## [Selected excerpt]
·····
Plastering Costs UK 2026: Prices per m2, Day Rates & Room Guide

Plastering costs at a glance

Plastering is one of the most in-demand trades in the UK right now. A shortage of skilled plasterers — the result of years of under-apprenticeship and an ageing workforce — means day rates have risen sharply since 2022 and show no sign of dropping. Whether you're a homeowner budgeting a renovation or a plasterer setting your prices for 2026, this guide covers every type of plastering work, current m2 rates, materials costs and what moves the final price up or down.
·····
## [Given material]
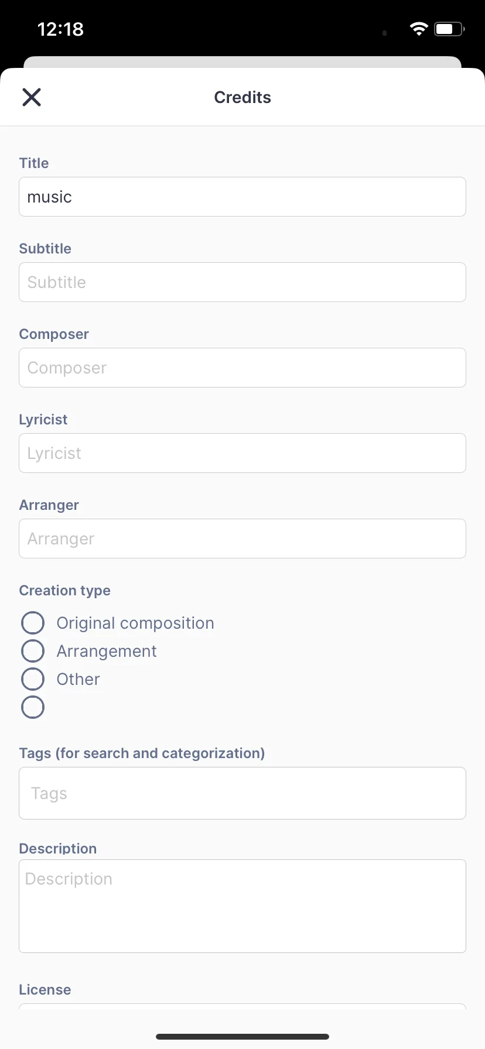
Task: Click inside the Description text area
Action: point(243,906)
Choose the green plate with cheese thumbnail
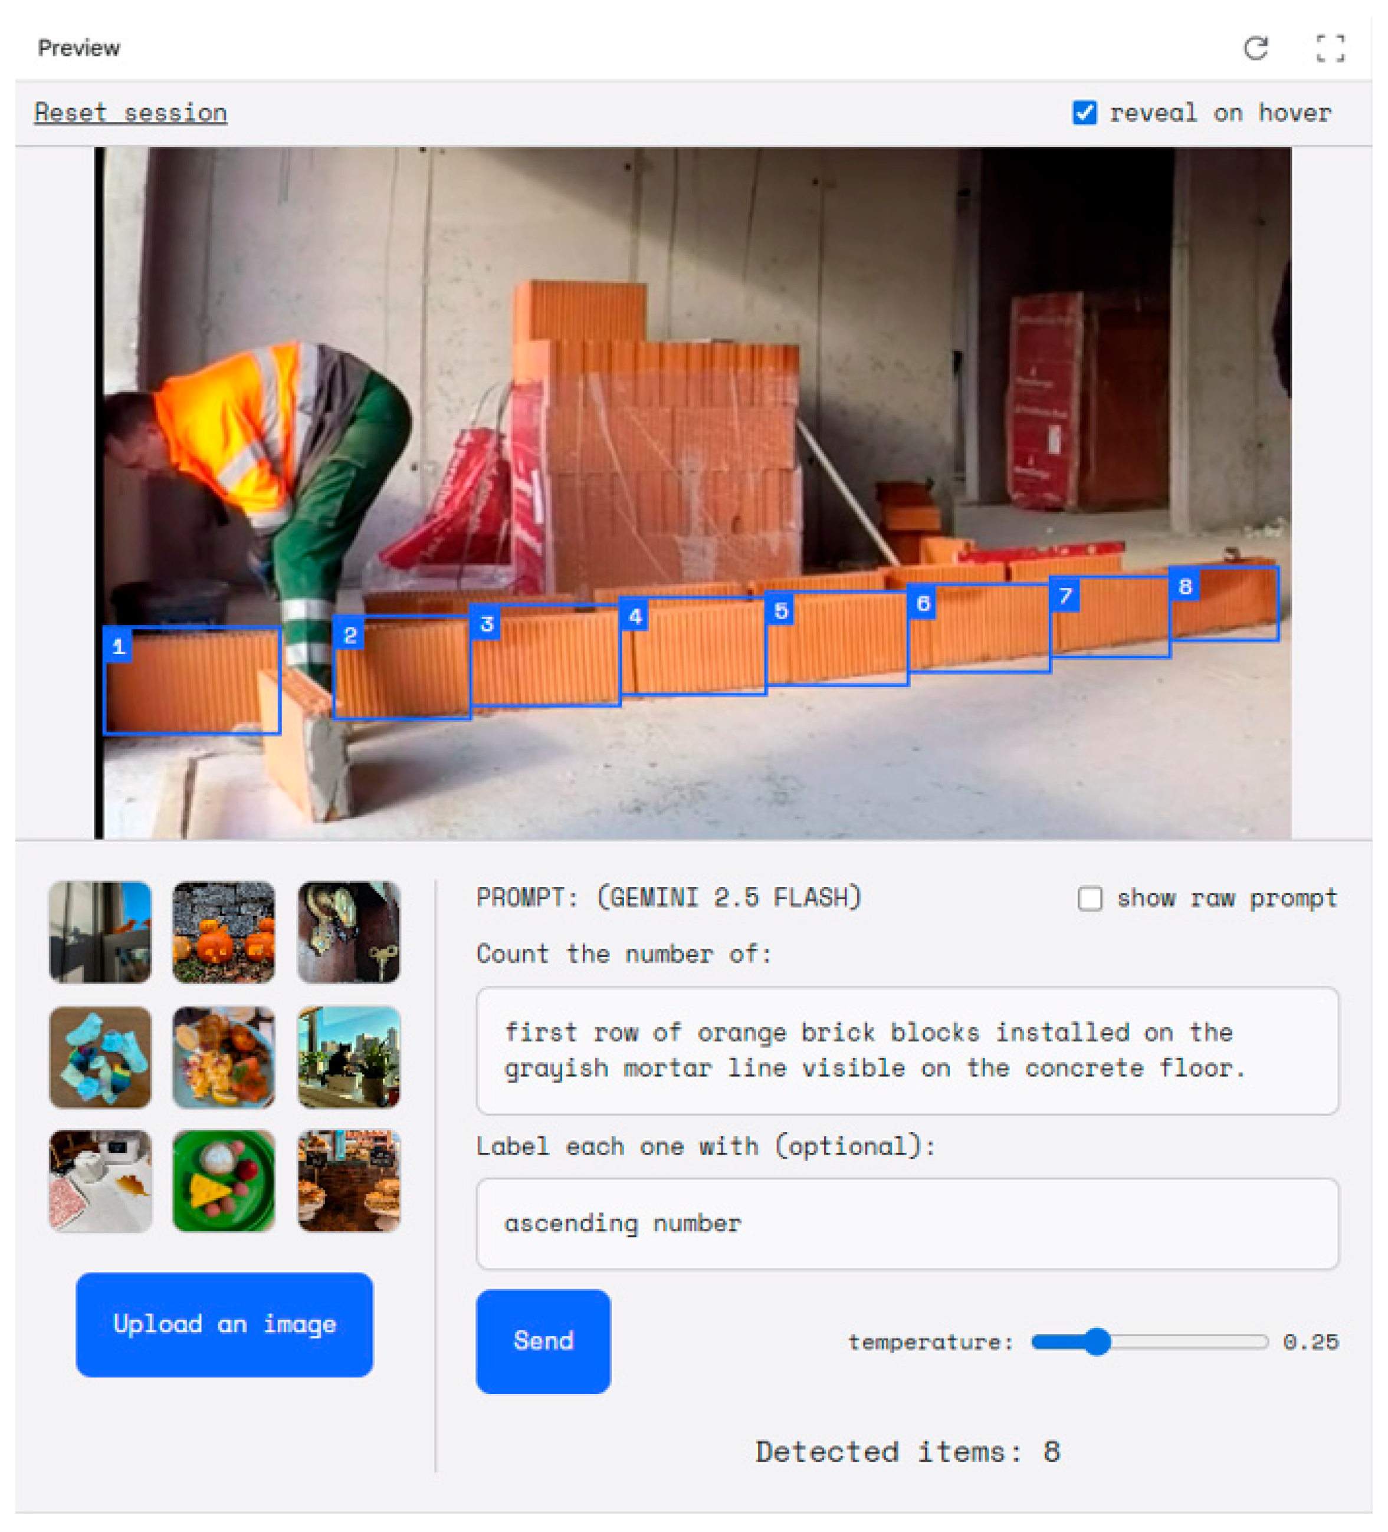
·····
## [Directive]
Repeat the plastering costs excerpt word for word, header included.

## [Task result]
Plastering Costs UK 2026: Prices per m2, Day Rates & Room Guide

Plastering costs at a glance

Plastering is one of the most in-demand trades in the UK right now. A shortage of skilled plasterers — the result of years of under-apprenticeship and an ageing workforce — means day rates have risen sharply since 2022 and show no sign of dropping. Whether you're a homeowner budgeting a renovation or a plasterer setting your prices for 2026, this guide covers every type of plastering work, current m2 rates, materials costs and what moves the final price up or down.